Blood glucose can be a fickle thing. At least, for those of us with diabetes who manage our condition with medication, diet, and exercise, blood glucose numbers can seem to, of their own caprice, dive precipitously with no rhyme or reason.
Fortunately for most of us — around a fifth of people with Type 1 diabetes exhibit hypoglycemia unawareness — the warning signs of a low blood glucose (hypoglycemia) show up and nudge us in a corrective direction. Hunger, often an eat-the-shelf type of hunger (fridge shelf or pantry, or both, take your pick), sweating, the feeling of weakness or loss of some cognitive function — such as having trouble speaking — are some of the symptoms we have all experienced.
For me, I’ve come to learn that a lightness in my legs that then creeps up into my belly shows up when I’m around 70 mg/dl. At that point it’s not going to be long before I go clammy. Legs, back, shoulders… I’ll begin to feel as if I’m coming out of a bad dream in the heat of the summer and the night sweats are upon me. I need food. I need carbohydrates. The Incredible Hulk of Hunger emerges and it’s quite difficult to beat that beast back down once it’s unleashed.

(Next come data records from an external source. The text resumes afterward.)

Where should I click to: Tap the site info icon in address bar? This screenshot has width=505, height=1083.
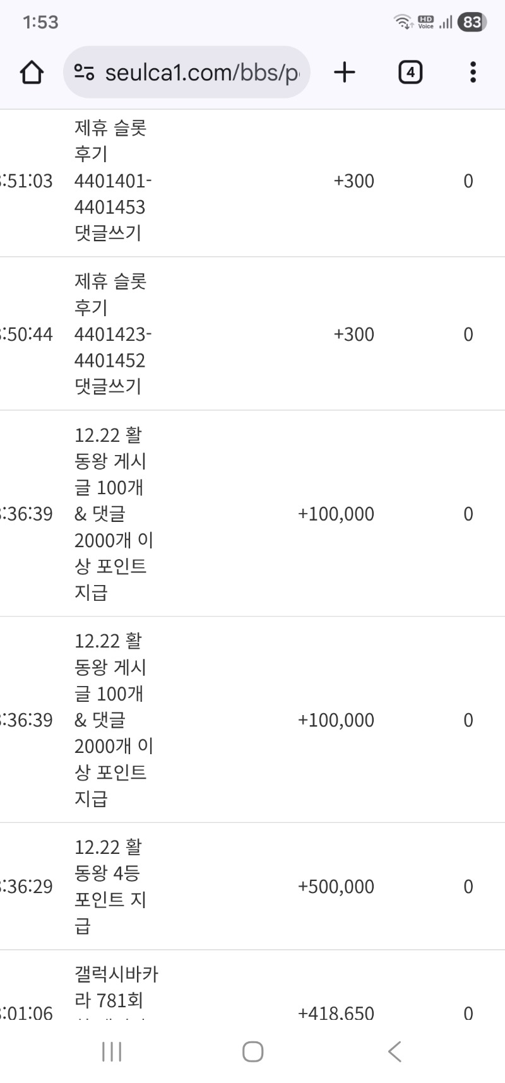(x=84, y=73)
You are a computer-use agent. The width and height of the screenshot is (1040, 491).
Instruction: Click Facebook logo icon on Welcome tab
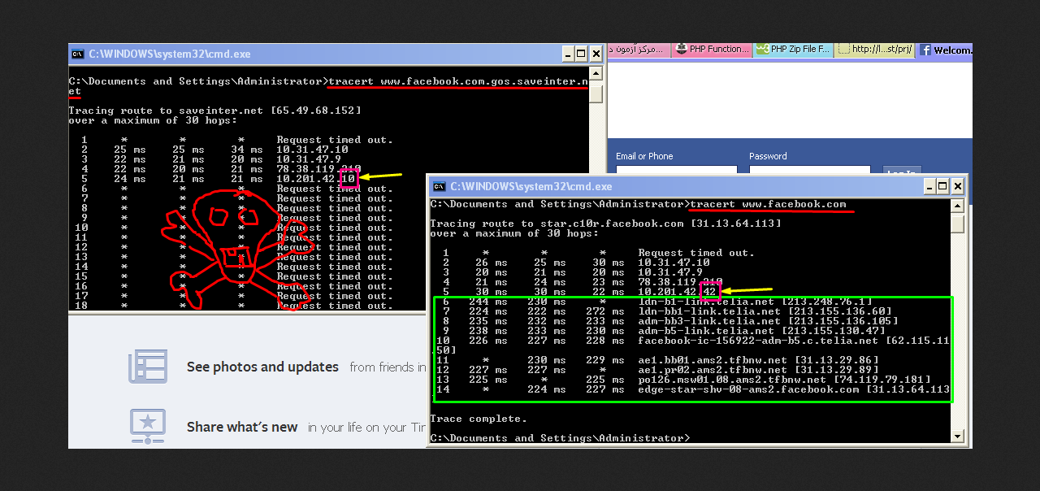(925, 50)

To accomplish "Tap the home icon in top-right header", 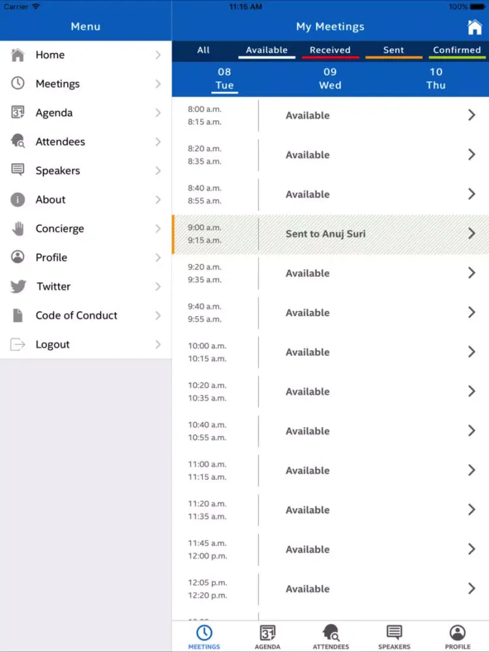I will click(475, 27).
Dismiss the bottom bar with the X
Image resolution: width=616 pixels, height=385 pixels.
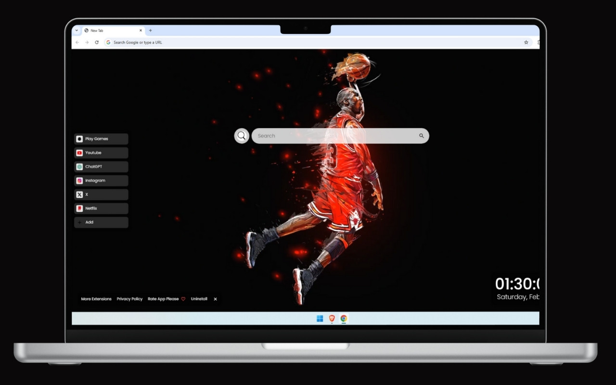tap(215, 299)
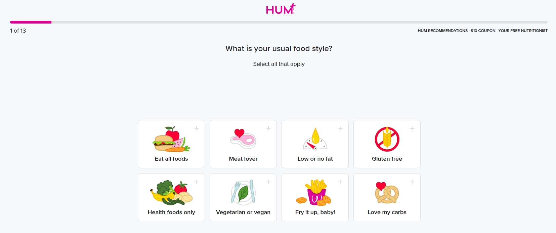
Task: Toggle the plus on Low or no fat
Action: point(340,128)
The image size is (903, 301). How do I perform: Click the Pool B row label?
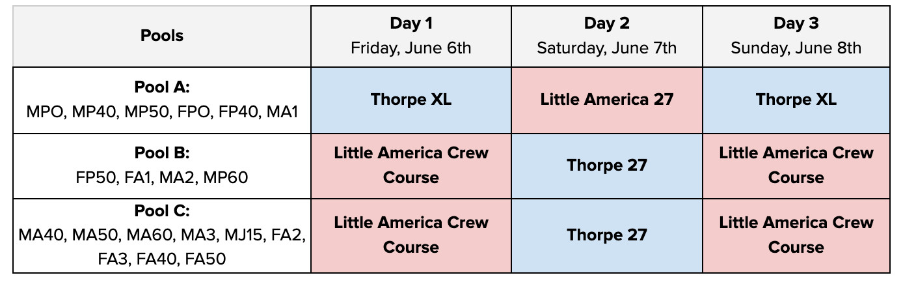tap(162, 153)
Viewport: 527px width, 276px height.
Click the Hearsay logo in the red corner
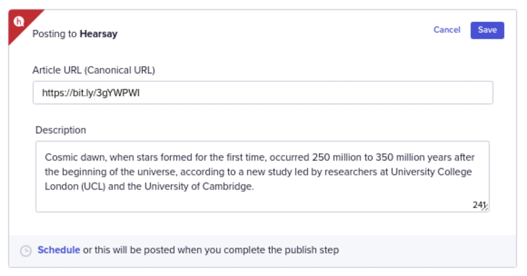click(19, 21)
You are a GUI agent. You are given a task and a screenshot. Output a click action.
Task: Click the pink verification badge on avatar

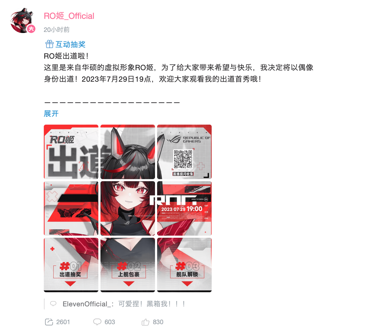click(x=31, y=29)
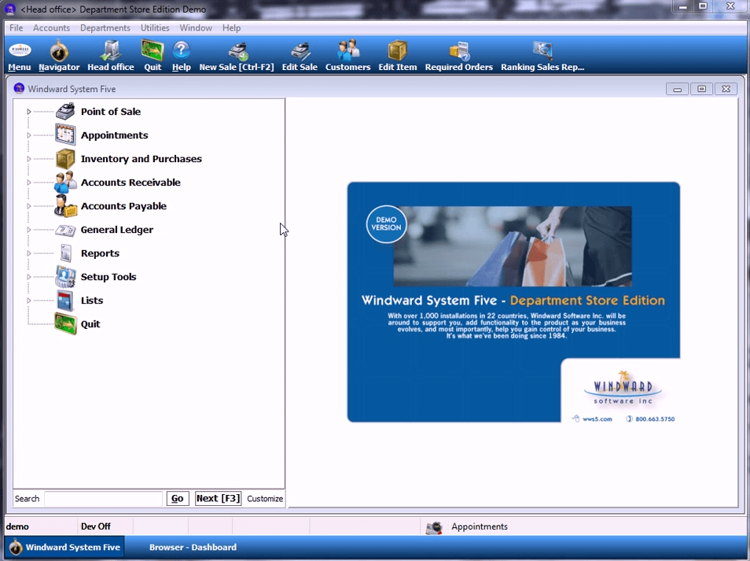Expand the General Ledger tree node
750x561 pixels.
coord(29,229)
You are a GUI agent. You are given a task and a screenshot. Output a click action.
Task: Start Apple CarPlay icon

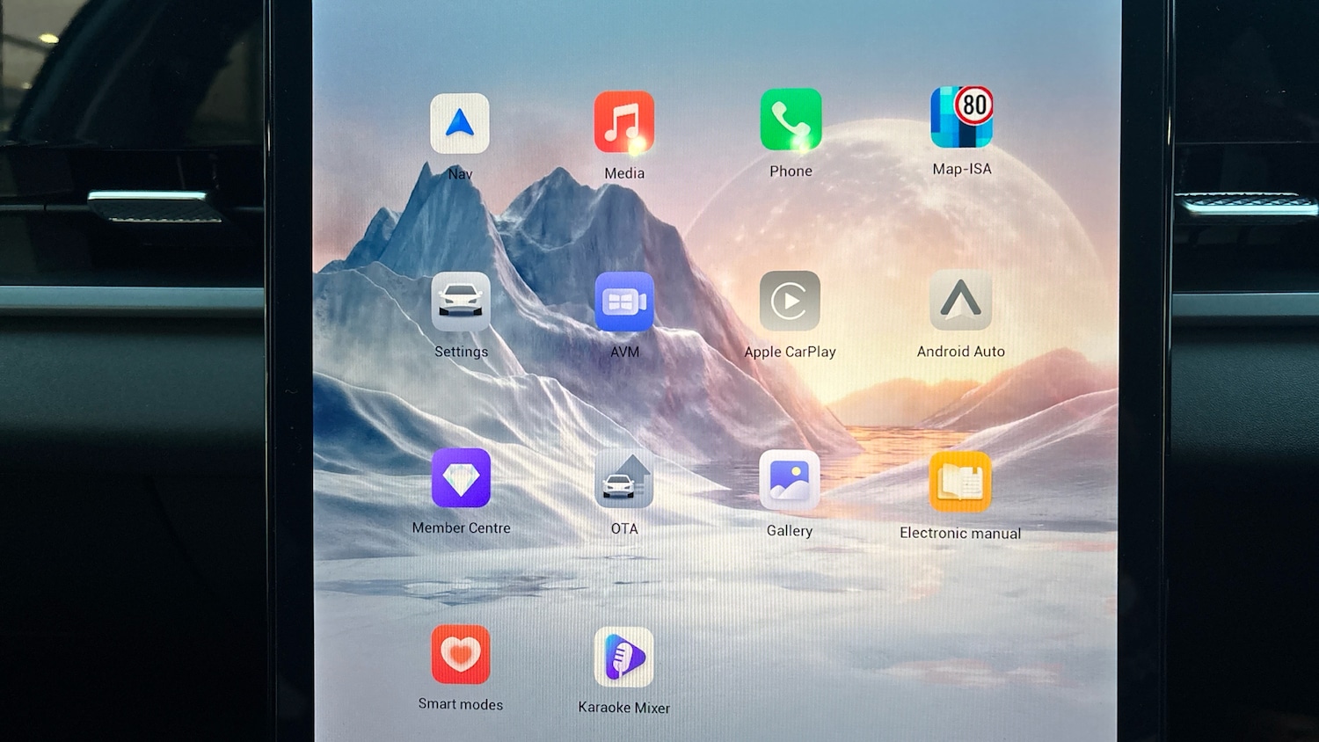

That is why I try to stay on top of any initial low blood glucose warning signs and treat them with 15 grams or so of carbohydrate, as well as make sure to check my blood glucose as often as possible. I am, however, mortal, and therefore I’m going to make mistakes. Sometimes I’ll overbolus, or I won’t prepare adequately for a workout. Or I’ll (stupidly) stack a bolus when the first one doesn’t take as quickly as I think it should (insulin or bolus stacking, quickly, is “the practice of providing correction-dose insulin before a prior dose of prandial insulin (or the peak action of NPH insulin) has had its full effect,” a definition I pulled from here). I own up to those mistakes, and when a low happens because of these things I have done, or haven’t done, I learn, and I try not to do that ever again.
Yet I’m also a person with diabetes who uses insulin, who doesn’t have a fully functioning pancreas. I’m a person whose body just doesn’t work correctly. So no matter how careful or aware I try to be about what’s going on with my blood glucose, and no matter that I’ve tried to do everything the same way I’ve done these same things every day for the past two months or two years, there is an aspect of the body and environment and ever-so-slight — most often imperceptible — deviation from routine that has the potential to turn a happy, normal blood-glucose number (and thus a functioning and normal Eric) into an unhappy, low blood glucose number (and thus a less-than-stellar Eric) well inside of thirty minutes. Maybe sooner.
The problem is that sometimes this transition from good blood glucose to bad blood glucose happens so quickly that I don’t get the body’s normal hypoglycemic warning signals. Or… or as happened recently, I get different warning signals that I haven’t yet learned are warning signals. Last week, for example, I was working out at the gym. I’d had two bananas in the half hour before I started exercising. I’d set the temporary basal rate on my insulin pump to about 60% of the normal rate three to four hours prior to working out, and I checked my blood glucose several times in the thirty minutes before exercising. Everything was copasetic.
About 45 minutes into my routine I get really tired. That’s all. Just tired. No weak legs. No sweating. No feelings of ravenousness. OK, I admit: after a ten-minute cardio warm-up and thirty minutes of lifting, yes, my legs might be tired, but they didn’t feel weak in the same way a low feels; and yes, I was already sweating, but sweating from exercise, from exertion, which is much different than the clammy low-blood-sugar-imminent beady sweat that I know all too well.
I speculate that the exercise masked my normal symptoms. At some point way back when I first got diabetes and was over-reading everything I could get my hands on, I read about this and I knew this could happen. Except I’d since forgotten. I’d grown complacent. And I was working out in ignorant bliss because my routine had been going so well, moving along for months without insult or injury.
Then that tired hit me. The yawn. Such a fit of yawning mid-set. Yet I wasn’t tired. It was that my blood glucose had dipped to about 66 mg/dl. I know, because eventually I grew suspicious and went into the locker room to check my numbers.
The only thing I recall that could have tipped me off to these numbers was my yawning. Hard yawning.
Yawns are now part of my mental checklist of possible low blood glucose indicators.